Photo Agence QMI, Sébastien St-Jean

Lui dont les dernières déclarations ont fait jaser avait simplement apporté une petite bouteille d’alcool avec lui sur scène, mais n’y est allé d’aucun réel coup d’éclat.

«Oh, yeah! J’aimerais commencer en disant que l’ADISQ voulait pas qu’on boive ce soir au gala, alors j’ai apporté...», a-t-il balancé, en prenant une gorgée sous les cris de joie de quelques spectateurs.

Lenoir a ensuite remercié sa maison de disques, Simone Records, et sa «meilleure amie, gérante et amour de [sa] vie, Noémie».

Premier d’une série?

Est-ce là le premier trophée d’une longue série pour Hubert Lenoir en cette semaine de célébrations de l’ADISQ? Peut-être. Car c’est au total sept nominations que l’excentrique créateur a décrochées pour cette 40e fête de la musique québécoise.

Dimanche, lors du rassemblement animé par Louis-José Houde, que diffusera Radio-Canada, Lenoir pourrait être sacré Interprète masculin de l’année et Révélation de l’année.

Il pourrait aussi être décoré des lauriers pour la Chanson de l’année (Fille de personne II) et pour l’Album de l’année - Pop. Et c’est sans compter que «Darlène» était également cité au chapitre des Arrangements de l’année et de la Réalisation de disque de l’année.

Marie-Mai, qui co-animait le Premier Gala avec Yann Perreau au MTelus, à Montréal – la cérémonie était retransmise en direct à Télé-Québec – ne pouvait évidemment passer sous silence le phénomène Hubert Lenoir dans son mot d’ouverture, mais la chanteuse ne s’y est pas trop attardée non plus.
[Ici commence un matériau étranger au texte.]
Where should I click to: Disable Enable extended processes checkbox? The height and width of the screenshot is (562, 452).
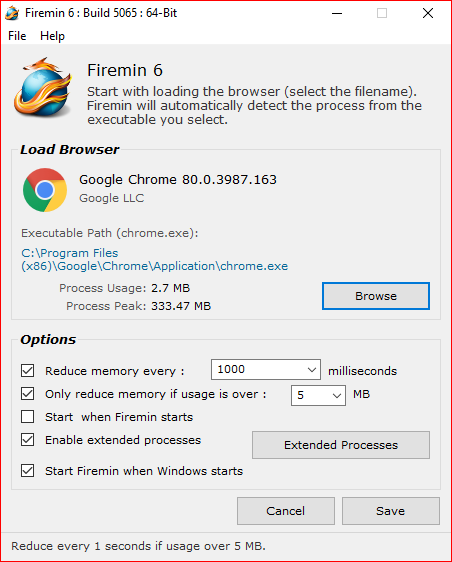(28, 439)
Dans son discours de remerciement, Lenoir – vêtu d’une longue redingote noire, de pantalons courts Dior en polar et d’espadrilles blanches, une casquette noire vissée sur la tête, colliers scintillants au cou – a été plutôt sage.
Photo Agence QMI, Sébastien St-Jean

Elle a seulement mentionné que, depuis que ce dernier figure dans notre paysage artistique, on n’a jamais entendu aussi souvent le mot «androgyne». Elle a ensuite adressé des éloges au jeune homme, en l’encourageant à toujours demeurer lui-même.

Déboussolé

En début de soirée, sur le tapis rouge qui précédait le Premier Gala, dans le hall d’un MTelus archibondé, Hubert Lenoir paraissait un brin déboussolé.
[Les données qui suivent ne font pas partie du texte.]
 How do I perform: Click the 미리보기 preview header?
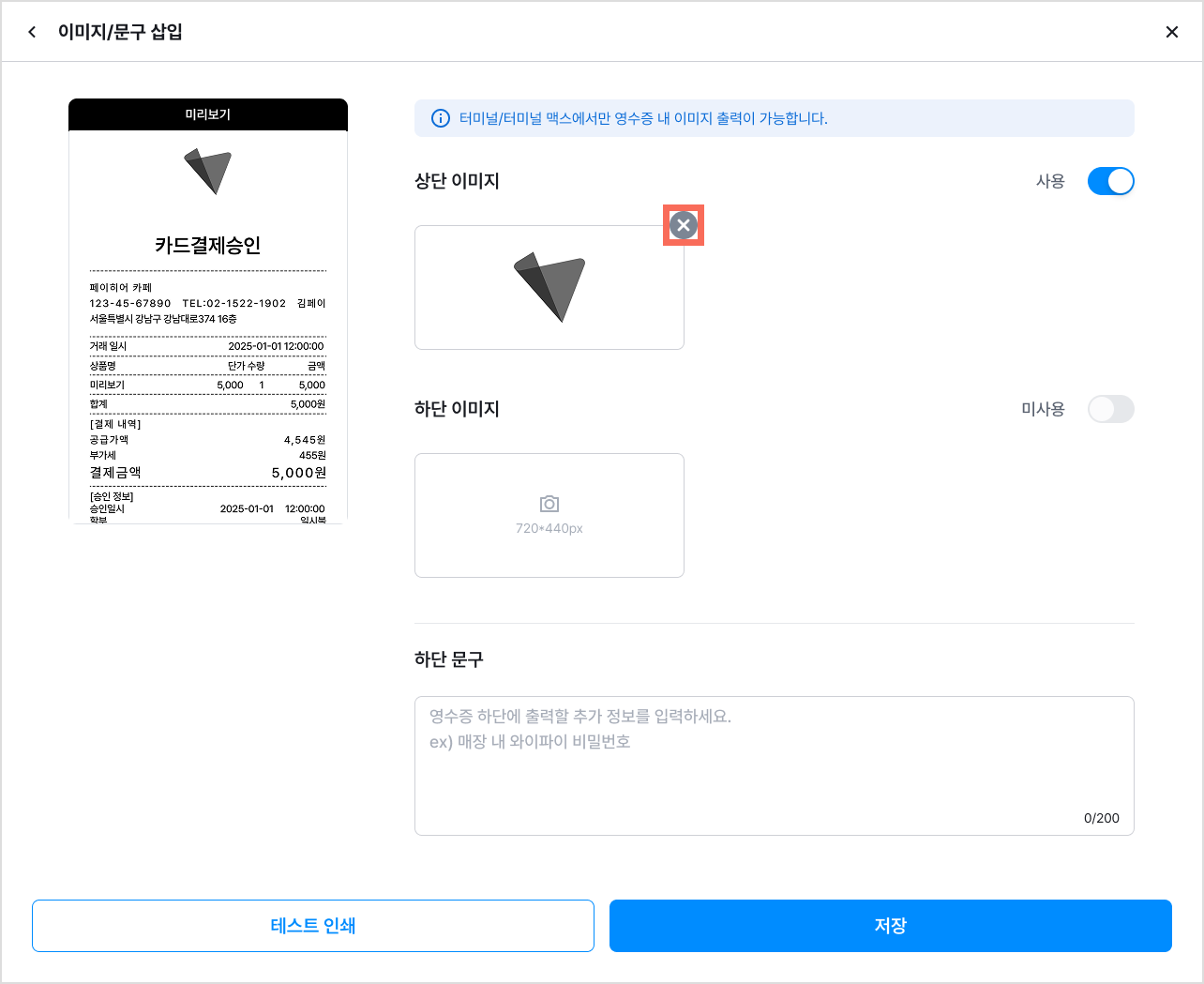click(x=208, y=114)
Renfrogné, il a à peine levé les yeux vers les photographes quand est venu le temps de poser devant la toile et semblait plus blasé qu’excité de vivre ses premières festivités de l’ADISQ.

L’Agence QMI a eu à peine le temps de lui demander s’il entretenait des attentes à quelques heures d’une possible victoire. Lenoir ne s’est pas arrêté, se contentant de lancer une réponse à la dérobée.
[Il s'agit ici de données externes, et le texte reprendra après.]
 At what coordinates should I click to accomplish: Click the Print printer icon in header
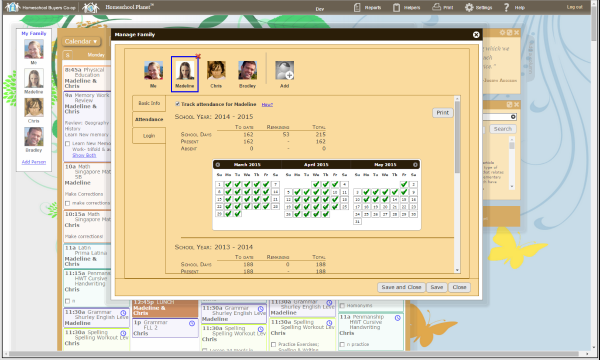[x=436, y=7]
«Ouais, ouais, beaucoup d’attentes», a-t-il marmonné d’un ton sarcastique.

Vérification faite, ce n’était pas le stress qui rongeait Hubert Lenoir mercredi, mais plutôt l’angoisse d’avoir momentanément perdu sa copine, Noémie D. Leclerc, parmi la foule à l’entrée de la salle.

Heureusement, la sensation de l’heure a pu retrouver sa dulcinée avant de prendre place, avant le début de la remise de prix.